Agreed it's best when people play to their strengths but understand the rest of what's going down. Working with strictly front end and back end devs in the past, I've had a lot of problems with poor integration. Because they don't understand what's happening across that boundary well enough
Those are the self proclaimed “full-stack engineers” who watched a youtube tutorial on how to make a hello world page and never touched the front end again
I assume you're exaggerating a bit. usually when you have full stack devs doing UI work, it's not a UI/UX focused application (otherwise you'd have designers)
So most full stack devs when they get UI work, it's a small, simple piece of their workload. Never get challenged, never upskill to the same level as the stuff you're more focused on
Hahaha that's ok I believe you. My point is FSD means a lot more than JavaScript and CSS. Things like middleware, data architecture, app deployment, networking/security, etc
Not everyone is gonna be an expert at every piece. People have strengths and weaknesses. Their weakness aligned with your strength is not a real comparison
I’m full stack because that was the title at my last role. I’m a data engineer now because that is the title at my current role.
That said, I know how to write html and css, but I have to look up the structure for an html every time (I never remember the correct syntax).
I’m full stack because my team consists of 3 people. I have a certain level of respect for front end only people. I had a weird UI bug that took me the better part of the day to figure out and it was just negative zeroes? I hate JS so much
Because with only 3 people, one person may drift to back-end and another to front-end, but the work won't be evenly divided and people will need to cross their boundaries to get all the work done.
Short answer is that they are usually those self-proclaimed full-stack. LOL. That's it.
or they are the ones who had undergone training. Yet, they are not just able to apply what they learned. lol
Must have been thise self-taught ones that never bothered learning the basics because they thought they could start ahead and didn't realize their importance.
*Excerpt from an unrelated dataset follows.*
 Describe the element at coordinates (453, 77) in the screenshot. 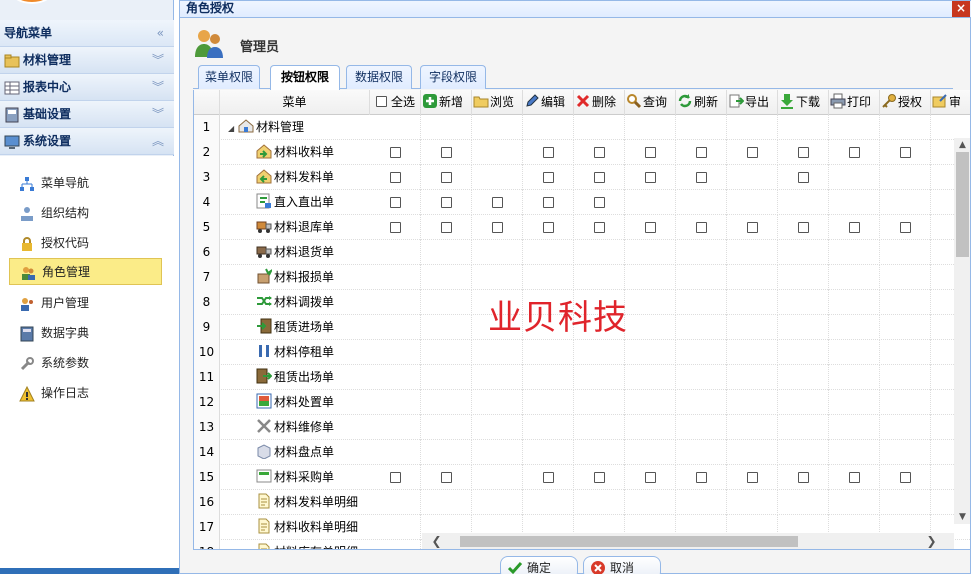

I see `tab-field-permission: 字段权限` at that location. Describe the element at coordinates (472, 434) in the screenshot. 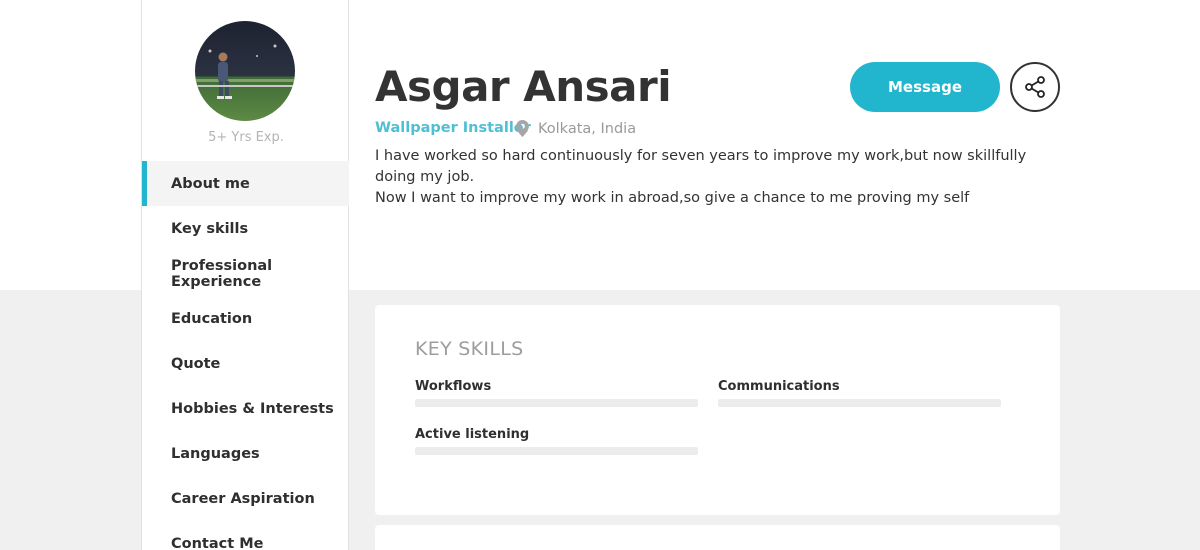

I see `skill-label: Active listening` at that location.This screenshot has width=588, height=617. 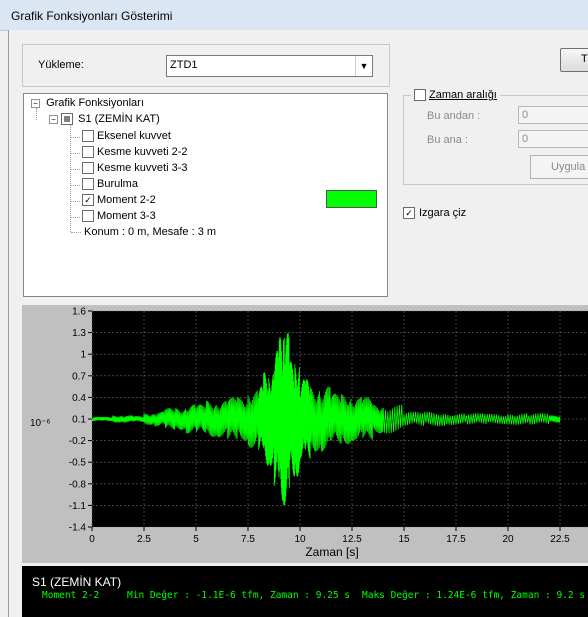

Learning how to do it and actually using it are two different things. There are engineers who know what to do and have the idea on how to do it but can't.
Re-reading my statement I felt like I was a bit harsh about the facts. But definitely, things can be learned through experience when given enough time and effort.
Wonder if HTML/CSS has kinda been moved to the back burner with all the frame works gaining in importance. The HTML/CSS experts out there might be older because typically you really had to learn it to build on the web say 10-20 years ago.